Problem analyzing rod-slot 2-D Lorentz contraction paradox

[nixed]

I have encountered a difficulty which arises from my attempt to combine non collinear Lorentz transformations in analyzing the following problem:

A thin rod is cut from a metal plate leaving a slot of exactly the same size. The two are separated and set in motion thus: the rod lies along x and moves in the x direction with velocity Vx . The plate is oriented along x but at position -y, is set in motion along y direction with velocity Vy. The center of the slot and the center of the rod will coincide at time tc. Will the rod pass through the slot? Consider the point of view of an observer on the ground G, and one on the rod R, and one on the plate P.
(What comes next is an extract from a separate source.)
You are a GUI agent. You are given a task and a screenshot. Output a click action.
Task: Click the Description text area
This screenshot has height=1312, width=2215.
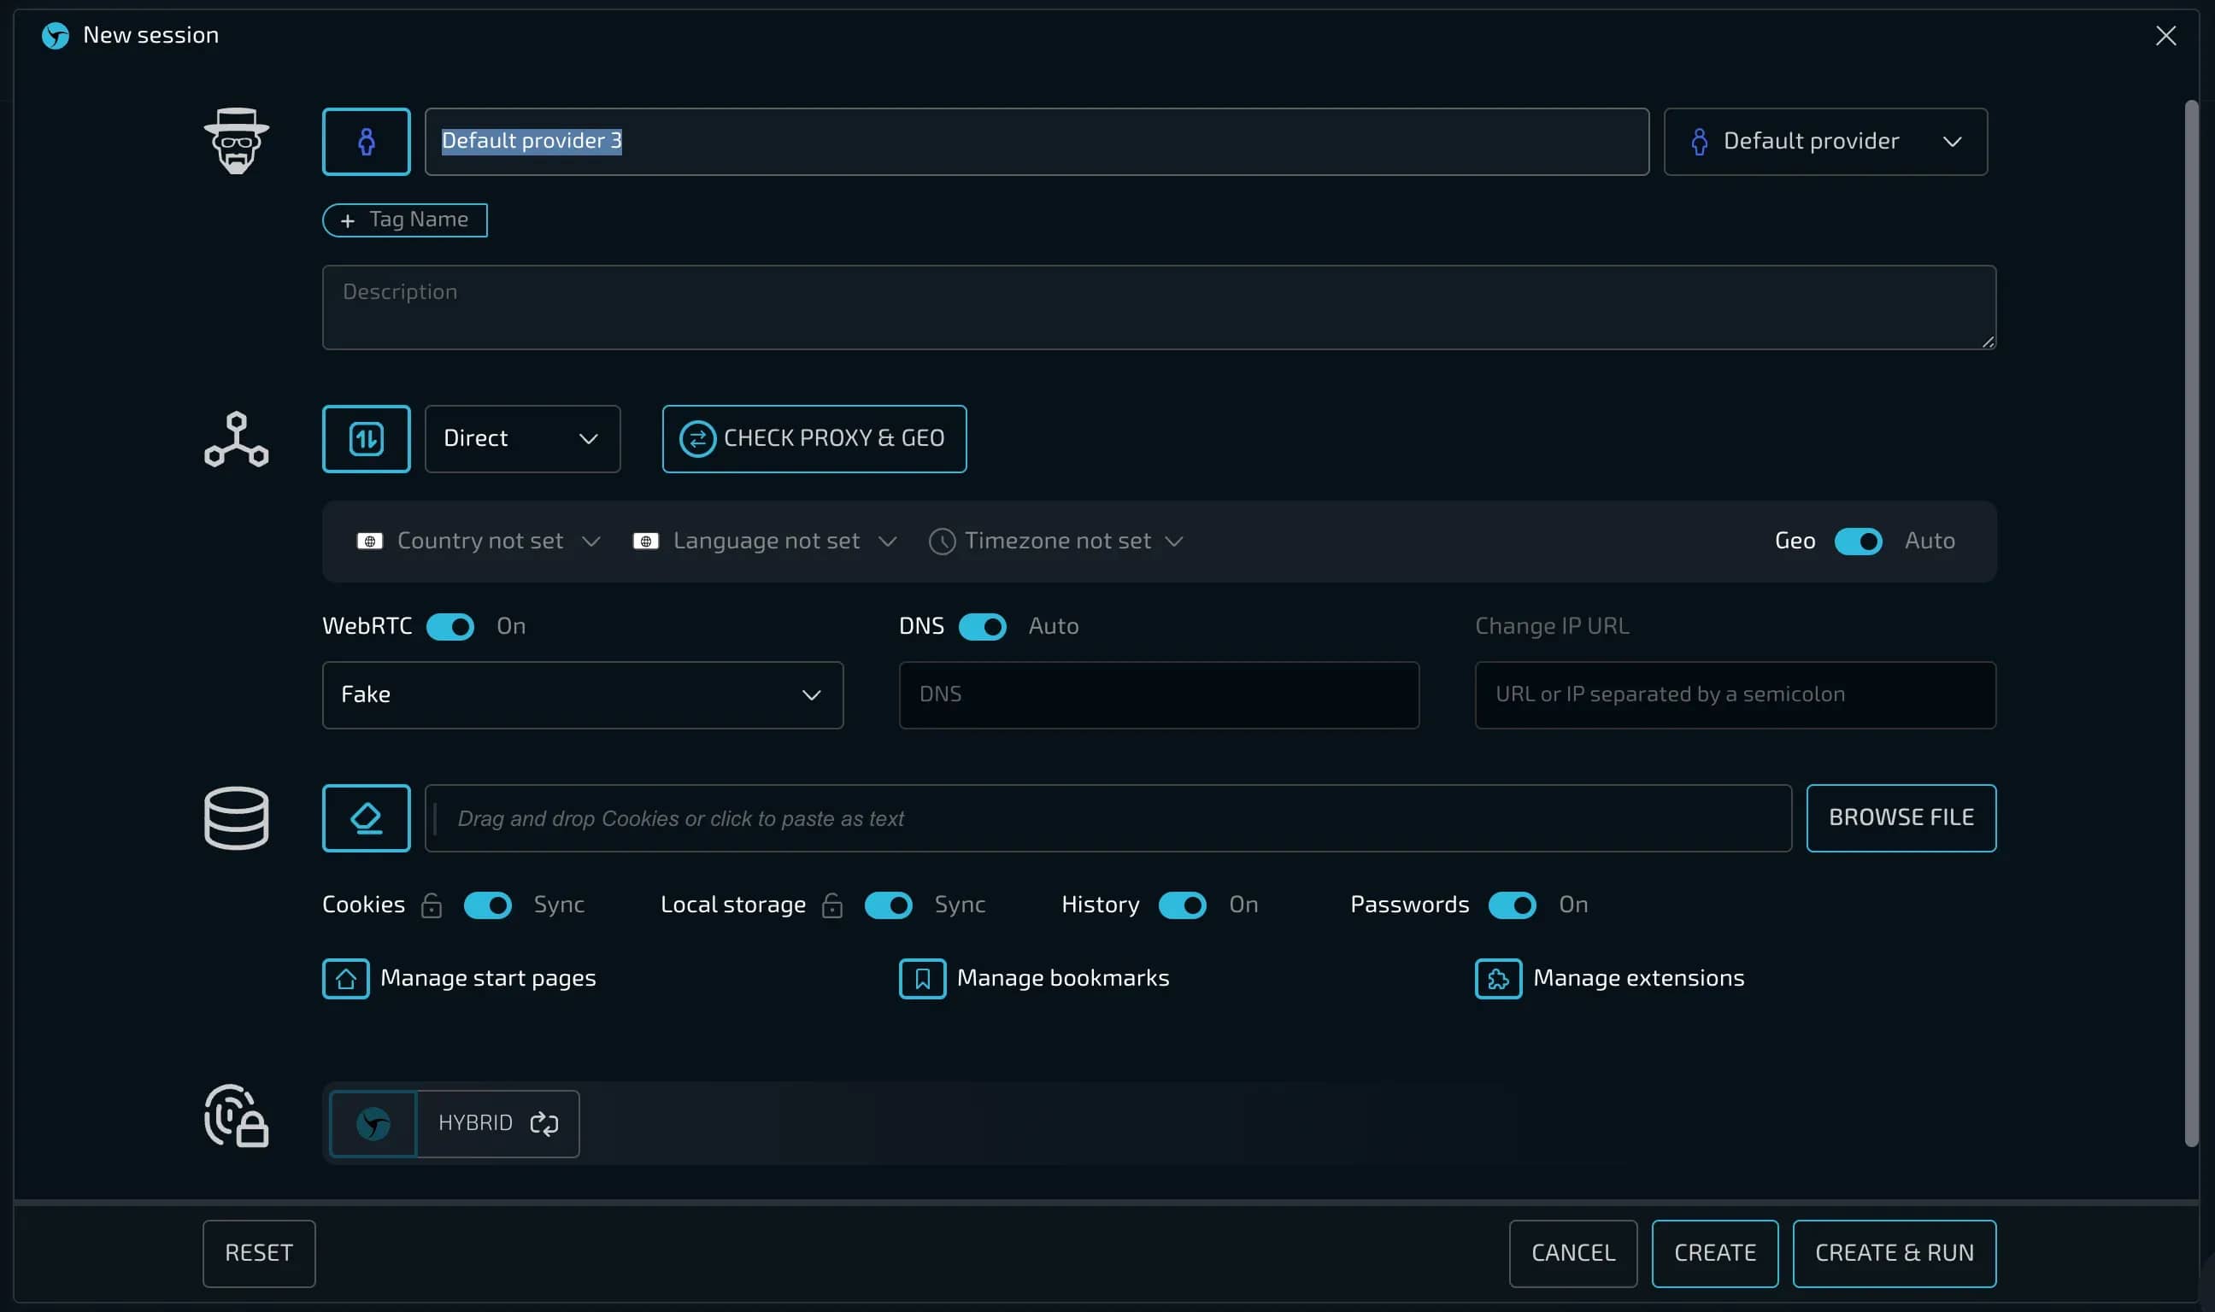tap(1159, 308)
The observers P and G both agree the rod should pass as it is Lorentz contracted so is smaller than the slot but the observer R will say the slot is contracted so how can the rod pass?

To resolve the apparent paradox I attempted to relate the space time coordinates of events in each frame as follows:

Coords of an event in G = (t, X, Y) = { Xi } .
Coords of same event in R = {Xir} = L(Vx). {Xi} ie a Lorentz boost in the direction of x by the rod’s speed. In this frame the rod is stationary and the plate moves with velocity components –Vx and Vy’= Vy . √( 1 – (Vx/c)² ), so the correct relative velocity of the plate and rod are

Vr = Vx² + Vy² – (Vx² )( Vy²)/c² and the angle this makes to x-axis is tan Θr = Vy’/Vx

Now comes the problem! To get the coordinates of the same event in frame P , so all the motion is carried by the rod, I could either perform the transformation from the rod’s frame by the relative velocity vector Vr relating the rod and the plate so

Coords of event in P = L (Vr) . {Xir} = L(Vr). L(Vx). {Xi}

Alternativley I could go from frame G by transforming along y by L(Vy) to give

Coords of event in P = L(Vy) . {Xi}

However these two methods give different results! Despite both methods leaving the plate stationary and the rod moving- so apparently the same physical situation.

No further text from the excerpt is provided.